Directions for this task: From the listing below, extract each line containing the string "panel".

Record extracts:
------------------------------

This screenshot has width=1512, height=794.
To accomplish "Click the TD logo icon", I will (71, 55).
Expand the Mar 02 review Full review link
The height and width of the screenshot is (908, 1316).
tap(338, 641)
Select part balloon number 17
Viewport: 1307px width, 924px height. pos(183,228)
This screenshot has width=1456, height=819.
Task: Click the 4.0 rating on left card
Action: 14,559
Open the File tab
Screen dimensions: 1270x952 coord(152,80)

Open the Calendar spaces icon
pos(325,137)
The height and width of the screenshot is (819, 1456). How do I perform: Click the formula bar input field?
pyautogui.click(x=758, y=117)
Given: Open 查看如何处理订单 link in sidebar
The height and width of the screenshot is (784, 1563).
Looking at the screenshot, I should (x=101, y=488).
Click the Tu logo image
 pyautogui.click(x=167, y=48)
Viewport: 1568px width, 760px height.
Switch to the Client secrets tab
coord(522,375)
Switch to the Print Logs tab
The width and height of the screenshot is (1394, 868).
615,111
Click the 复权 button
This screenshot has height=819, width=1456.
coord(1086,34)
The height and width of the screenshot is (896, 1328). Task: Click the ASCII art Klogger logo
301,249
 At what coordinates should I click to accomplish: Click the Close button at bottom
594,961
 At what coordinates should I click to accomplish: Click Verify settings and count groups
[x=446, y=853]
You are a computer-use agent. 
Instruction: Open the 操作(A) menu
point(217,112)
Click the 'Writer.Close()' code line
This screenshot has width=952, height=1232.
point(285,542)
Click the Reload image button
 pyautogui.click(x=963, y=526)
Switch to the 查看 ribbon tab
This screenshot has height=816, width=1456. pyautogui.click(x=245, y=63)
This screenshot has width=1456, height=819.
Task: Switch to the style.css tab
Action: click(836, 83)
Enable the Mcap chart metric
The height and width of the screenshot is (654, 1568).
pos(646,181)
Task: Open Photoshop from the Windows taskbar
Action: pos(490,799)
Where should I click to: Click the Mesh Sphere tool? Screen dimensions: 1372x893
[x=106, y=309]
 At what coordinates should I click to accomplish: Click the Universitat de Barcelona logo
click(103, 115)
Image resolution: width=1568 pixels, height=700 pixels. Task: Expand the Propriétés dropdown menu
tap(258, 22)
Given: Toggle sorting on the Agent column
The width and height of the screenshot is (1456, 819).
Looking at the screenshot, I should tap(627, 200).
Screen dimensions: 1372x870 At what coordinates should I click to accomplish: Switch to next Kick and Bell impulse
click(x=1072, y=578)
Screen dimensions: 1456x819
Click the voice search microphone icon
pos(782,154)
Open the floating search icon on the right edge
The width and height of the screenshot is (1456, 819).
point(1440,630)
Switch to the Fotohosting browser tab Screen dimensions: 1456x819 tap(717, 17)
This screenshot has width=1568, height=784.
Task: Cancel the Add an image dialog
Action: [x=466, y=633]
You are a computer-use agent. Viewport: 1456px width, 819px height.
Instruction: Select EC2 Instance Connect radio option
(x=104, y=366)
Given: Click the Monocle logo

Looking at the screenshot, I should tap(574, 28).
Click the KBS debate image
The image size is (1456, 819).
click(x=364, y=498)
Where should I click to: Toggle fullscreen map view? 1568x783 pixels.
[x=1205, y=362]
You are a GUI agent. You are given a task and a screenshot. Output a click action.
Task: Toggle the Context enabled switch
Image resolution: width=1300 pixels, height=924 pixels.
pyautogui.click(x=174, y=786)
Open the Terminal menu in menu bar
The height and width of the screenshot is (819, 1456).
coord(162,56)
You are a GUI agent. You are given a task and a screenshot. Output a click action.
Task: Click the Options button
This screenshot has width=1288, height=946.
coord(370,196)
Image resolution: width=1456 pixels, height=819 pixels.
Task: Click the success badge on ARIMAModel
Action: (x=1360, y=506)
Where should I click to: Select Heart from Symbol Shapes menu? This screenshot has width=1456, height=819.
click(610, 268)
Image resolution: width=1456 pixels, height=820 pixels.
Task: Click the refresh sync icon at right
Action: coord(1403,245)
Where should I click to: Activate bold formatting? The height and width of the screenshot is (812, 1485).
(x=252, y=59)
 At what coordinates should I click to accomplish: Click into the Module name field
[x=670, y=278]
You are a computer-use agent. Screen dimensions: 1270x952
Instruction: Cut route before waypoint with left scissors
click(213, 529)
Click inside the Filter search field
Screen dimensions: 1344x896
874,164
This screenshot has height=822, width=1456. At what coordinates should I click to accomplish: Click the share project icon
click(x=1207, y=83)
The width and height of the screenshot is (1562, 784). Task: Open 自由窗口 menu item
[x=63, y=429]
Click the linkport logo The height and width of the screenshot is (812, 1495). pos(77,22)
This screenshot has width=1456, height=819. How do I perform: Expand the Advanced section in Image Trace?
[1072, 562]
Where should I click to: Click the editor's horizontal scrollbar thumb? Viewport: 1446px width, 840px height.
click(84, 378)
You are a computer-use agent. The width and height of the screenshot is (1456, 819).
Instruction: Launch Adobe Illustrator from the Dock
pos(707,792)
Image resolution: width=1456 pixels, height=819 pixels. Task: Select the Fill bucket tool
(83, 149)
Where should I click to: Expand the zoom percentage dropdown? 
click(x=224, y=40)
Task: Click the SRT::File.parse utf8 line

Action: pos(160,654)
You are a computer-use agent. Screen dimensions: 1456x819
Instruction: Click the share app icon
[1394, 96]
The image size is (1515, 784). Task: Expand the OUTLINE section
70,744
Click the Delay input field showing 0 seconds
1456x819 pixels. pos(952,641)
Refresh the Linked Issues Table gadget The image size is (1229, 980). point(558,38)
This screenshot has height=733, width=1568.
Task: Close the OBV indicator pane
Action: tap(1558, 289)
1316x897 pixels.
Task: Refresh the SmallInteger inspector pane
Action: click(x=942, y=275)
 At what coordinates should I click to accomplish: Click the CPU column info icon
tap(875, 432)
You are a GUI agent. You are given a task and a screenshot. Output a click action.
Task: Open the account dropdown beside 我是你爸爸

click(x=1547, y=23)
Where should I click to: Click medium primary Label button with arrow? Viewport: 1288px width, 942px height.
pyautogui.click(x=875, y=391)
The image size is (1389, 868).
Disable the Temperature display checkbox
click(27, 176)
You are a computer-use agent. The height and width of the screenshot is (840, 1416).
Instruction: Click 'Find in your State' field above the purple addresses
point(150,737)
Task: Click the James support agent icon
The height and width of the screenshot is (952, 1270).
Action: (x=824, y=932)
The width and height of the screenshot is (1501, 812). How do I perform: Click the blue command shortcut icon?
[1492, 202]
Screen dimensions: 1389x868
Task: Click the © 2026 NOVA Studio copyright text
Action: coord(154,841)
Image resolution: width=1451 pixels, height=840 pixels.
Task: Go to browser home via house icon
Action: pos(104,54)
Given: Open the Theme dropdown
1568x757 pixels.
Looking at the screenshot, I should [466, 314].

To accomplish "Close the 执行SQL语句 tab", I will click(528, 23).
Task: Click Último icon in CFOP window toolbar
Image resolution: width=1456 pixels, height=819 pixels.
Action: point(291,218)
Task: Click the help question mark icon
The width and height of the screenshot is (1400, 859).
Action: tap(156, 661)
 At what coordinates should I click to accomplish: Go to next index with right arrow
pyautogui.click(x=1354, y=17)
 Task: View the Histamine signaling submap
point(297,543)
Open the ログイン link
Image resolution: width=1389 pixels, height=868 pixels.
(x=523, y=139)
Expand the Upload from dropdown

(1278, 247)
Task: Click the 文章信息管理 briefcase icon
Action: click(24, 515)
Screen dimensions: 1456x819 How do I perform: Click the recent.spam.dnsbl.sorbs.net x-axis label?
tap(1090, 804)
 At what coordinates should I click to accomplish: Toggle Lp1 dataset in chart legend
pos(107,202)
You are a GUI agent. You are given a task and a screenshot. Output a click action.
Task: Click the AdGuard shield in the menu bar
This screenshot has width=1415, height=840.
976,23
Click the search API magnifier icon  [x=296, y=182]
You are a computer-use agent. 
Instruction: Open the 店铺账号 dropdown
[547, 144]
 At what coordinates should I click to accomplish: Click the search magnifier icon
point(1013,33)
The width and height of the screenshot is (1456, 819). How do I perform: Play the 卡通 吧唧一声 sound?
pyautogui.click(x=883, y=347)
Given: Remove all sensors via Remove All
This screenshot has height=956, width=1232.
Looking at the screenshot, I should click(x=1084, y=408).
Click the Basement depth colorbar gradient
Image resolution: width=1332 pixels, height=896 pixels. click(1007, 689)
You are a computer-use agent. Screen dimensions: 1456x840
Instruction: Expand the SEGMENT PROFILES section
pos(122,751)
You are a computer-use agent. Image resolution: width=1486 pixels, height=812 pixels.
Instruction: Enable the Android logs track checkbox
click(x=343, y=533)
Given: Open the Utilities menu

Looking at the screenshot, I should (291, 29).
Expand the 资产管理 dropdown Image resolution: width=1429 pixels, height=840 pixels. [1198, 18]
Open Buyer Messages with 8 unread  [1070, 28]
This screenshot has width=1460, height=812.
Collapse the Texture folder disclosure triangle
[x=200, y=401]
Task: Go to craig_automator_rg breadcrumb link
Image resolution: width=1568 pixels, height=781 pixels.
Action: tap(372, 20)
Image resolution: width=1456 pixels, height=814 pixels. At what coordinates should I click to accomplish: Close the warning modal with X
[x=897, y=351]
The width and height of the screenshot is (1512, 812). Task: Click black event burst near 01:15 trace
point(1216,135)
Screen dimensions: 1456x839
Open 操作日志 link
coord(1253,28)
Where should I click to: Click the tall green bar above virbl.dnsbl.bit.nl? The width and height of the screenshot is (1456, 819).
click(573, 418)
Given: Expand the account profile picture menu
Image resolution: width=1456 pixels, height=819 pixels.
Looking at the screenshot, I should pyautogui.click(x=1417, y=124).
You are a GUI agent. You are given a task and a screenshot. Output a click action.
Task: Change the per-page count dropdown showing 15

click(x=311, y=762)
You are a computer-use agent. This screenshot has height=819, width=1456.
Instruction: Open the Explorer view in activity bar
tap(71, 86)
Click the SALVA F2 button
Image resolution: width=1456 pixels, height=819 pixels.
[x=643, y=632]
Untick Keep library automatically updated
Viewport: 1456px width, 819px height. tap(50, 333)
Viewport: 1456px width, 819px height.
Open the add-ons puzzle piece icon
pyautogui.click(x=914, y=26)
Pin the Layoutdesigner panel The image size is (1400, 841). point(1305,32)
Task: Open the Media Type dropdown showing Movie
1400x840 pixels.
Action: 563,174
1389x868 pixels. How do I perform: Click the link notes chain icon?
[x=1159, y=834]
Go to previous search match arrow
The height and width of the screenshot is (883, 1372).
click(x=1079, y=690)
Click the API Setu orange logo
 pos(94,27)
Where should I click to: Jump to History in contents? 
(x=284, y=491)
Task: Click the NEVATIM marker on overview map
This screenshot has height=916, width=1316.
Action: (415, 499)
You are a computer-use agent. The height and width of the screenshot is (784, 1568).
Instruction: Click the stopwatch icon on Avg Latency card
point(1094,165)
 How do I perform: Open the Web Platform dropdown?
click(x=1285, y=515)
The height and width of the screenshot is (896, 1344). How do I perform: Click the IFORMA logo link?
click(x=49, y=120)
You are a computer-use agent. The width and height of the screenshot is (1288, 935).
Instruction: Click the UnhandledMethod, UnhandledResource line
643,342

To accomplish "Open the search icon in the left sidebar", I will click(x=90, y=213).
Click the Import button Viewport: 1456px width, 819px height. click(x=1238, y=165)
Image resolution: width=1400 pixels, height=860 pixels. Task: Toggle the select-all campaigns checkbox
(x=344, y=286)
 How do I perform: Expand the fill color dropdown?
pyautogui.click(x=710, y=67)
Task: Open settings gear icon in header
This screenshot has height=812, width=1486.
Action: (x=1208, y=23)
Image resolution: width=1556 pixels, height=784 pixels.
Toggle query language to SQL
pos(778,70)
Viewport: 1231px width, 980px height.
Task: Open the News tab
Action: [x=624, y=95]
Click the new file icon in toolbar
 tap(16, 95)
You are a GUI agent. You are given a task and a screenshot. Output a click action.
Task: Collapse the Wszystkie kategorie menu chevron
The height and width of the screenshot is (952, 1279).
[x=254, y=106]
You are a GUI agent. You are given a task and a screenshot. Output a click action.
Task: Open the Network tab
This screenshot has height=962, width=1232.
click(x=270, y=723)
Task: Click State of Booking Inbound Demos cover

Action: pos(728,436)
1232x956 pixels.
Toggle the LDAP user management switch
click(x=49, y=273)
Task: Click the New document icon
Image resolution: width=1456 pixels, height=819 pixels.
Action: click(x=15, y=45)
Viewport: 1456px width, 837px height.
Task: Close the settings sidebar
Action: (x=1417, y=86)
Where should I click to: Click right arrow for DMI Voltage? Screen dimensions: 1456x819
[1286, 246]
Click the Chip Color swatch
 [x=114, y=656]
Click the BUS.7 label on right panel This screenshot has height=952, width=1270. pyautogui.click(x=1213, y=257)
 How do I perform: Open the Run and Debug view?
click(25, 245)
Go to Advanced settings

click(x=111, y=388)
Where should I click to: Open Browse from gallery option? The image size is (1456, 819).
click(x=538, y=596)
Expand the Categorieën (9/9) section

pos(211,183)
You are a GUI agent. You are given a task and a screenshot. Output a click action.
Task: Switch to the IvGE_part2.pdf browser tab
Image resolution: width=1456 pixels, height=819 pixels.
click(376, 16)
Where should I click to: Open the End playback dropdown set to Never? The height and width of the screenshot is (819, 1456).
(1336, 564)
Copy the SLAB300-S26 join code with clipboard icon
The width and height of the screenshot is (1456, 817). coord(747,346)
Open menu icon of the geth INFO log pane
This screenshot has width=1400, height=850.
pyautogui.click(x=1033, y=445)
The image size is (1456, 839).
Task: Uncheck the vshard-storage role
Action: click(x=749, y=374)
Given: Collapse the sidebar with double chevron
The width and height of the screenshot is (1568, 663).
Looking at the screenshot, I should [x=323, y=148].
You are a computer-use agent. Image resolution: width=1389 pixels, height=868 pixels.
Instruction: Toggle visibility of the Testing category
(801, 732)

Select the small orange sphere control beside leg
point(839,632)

------------------------------

Answer space:
Pin the Layoutdesigner panel The image size is (1400, 841). point(1305,32)
Click the BUS.7 label on right panel This screenshot has height=952, width=1270. pyautogui.click(x=1213, y=257)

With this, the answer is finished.